> Requirement
Drop the pictures and repeat exactly from the "This screenshot has height=551, width=980." line down to the last line of the entries below.

####################

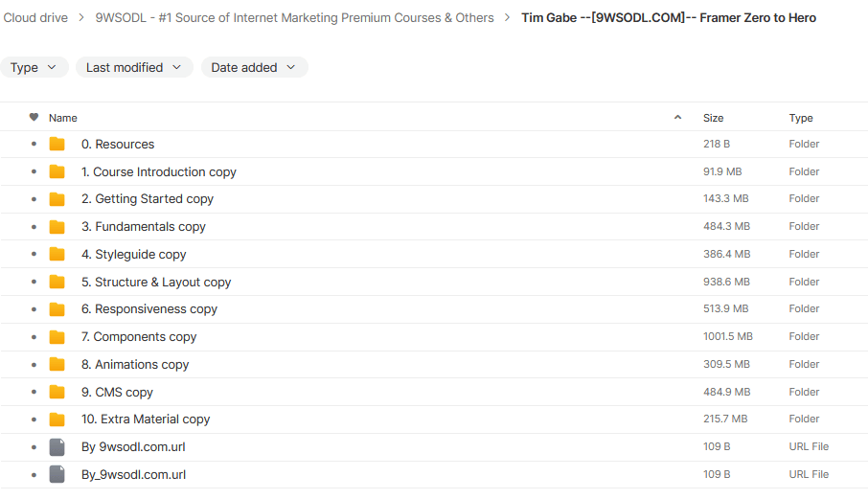Viewport: 868px width, 499px height.
Task: Toggle favorite dot for 2. Getting Started copy
Action: (x=34, y=199)
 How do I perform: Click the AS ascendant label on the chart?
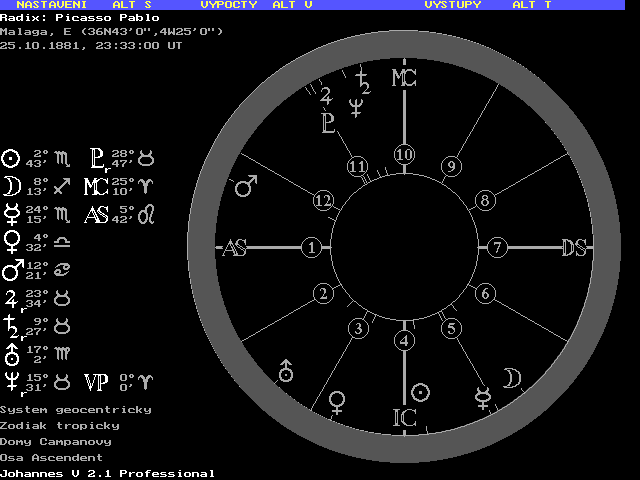coord(234,248)
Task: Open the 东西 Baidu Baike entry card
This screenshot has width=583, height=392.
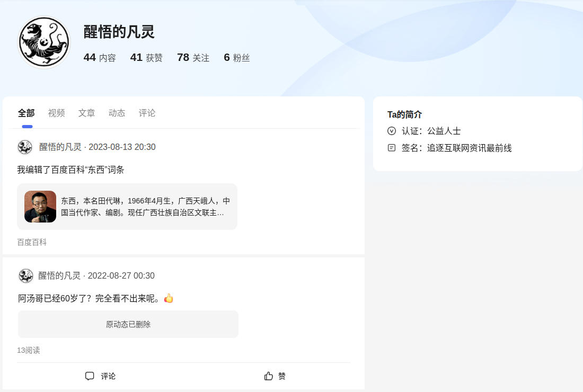Action: tap(143, 207)
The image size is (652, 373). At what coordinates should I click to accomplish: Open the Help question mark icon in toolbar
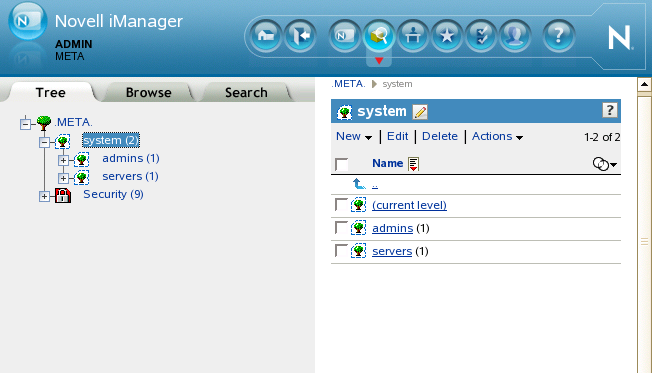pyautogui.click(x=559, y=36)
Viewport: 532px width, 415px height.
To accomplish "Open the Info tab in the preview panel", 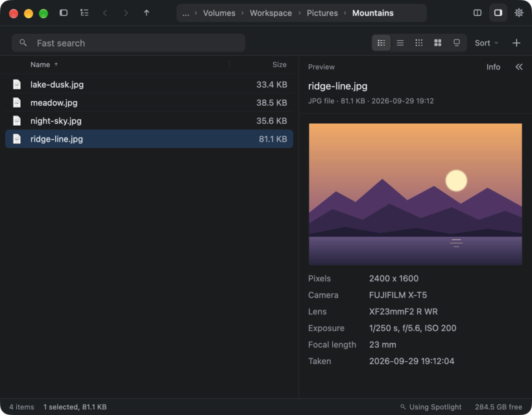I will pyautogui.click(x=493, y=67).
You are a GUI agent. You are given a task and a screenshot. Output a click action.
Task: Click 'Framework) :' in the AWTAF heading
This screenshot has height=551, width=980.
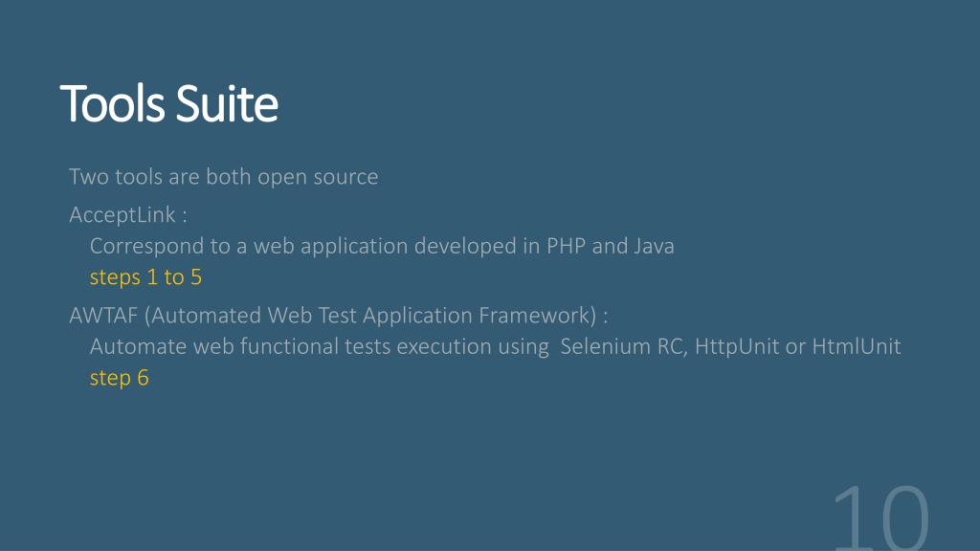click(x=544, y=316)
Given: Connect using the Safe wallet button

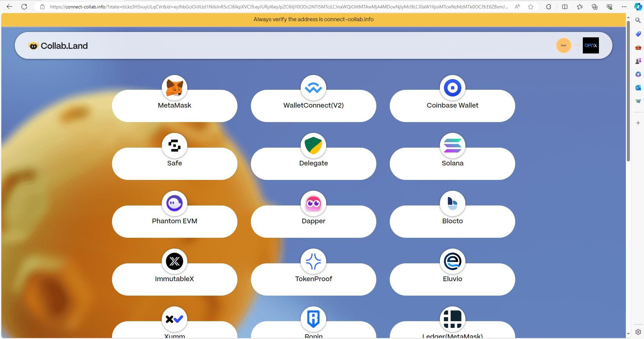Looking at the screenshot, I should pyautogui.click(x=175, y=163).
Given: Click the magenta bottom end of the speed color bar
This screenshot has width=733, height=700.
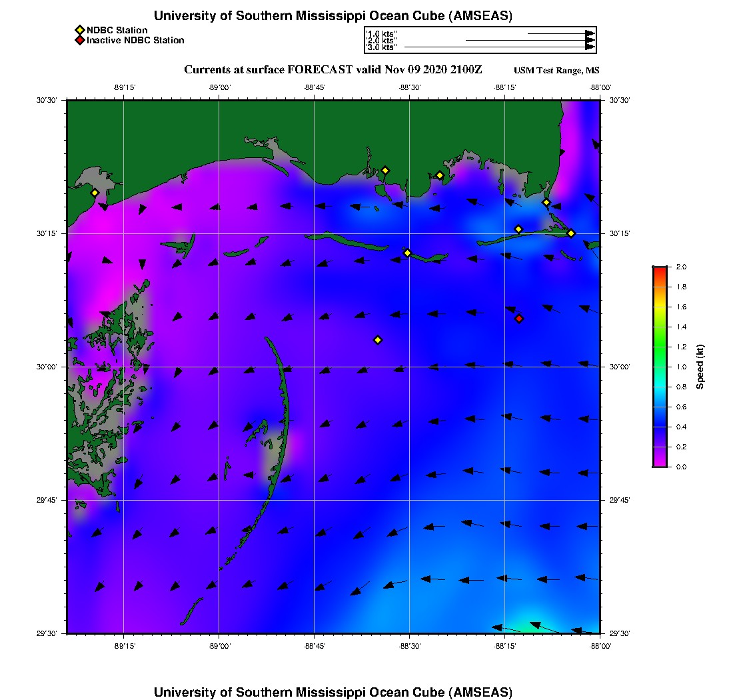Looking at the screenshot, I should [x=660, y=464].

####################

> Reply
This screenshot has height=551, width=980.
click(x=544, y=316)
Given: Connect using the Safe wallet button

Looking at the screenshot, I should pyautogui.click(x=175, y=163).
Given: Click the magenta bottom end of the speed color bar
This screenshot has width=733, height=700.
Looking at the screenshot, I should [x=660, y=464].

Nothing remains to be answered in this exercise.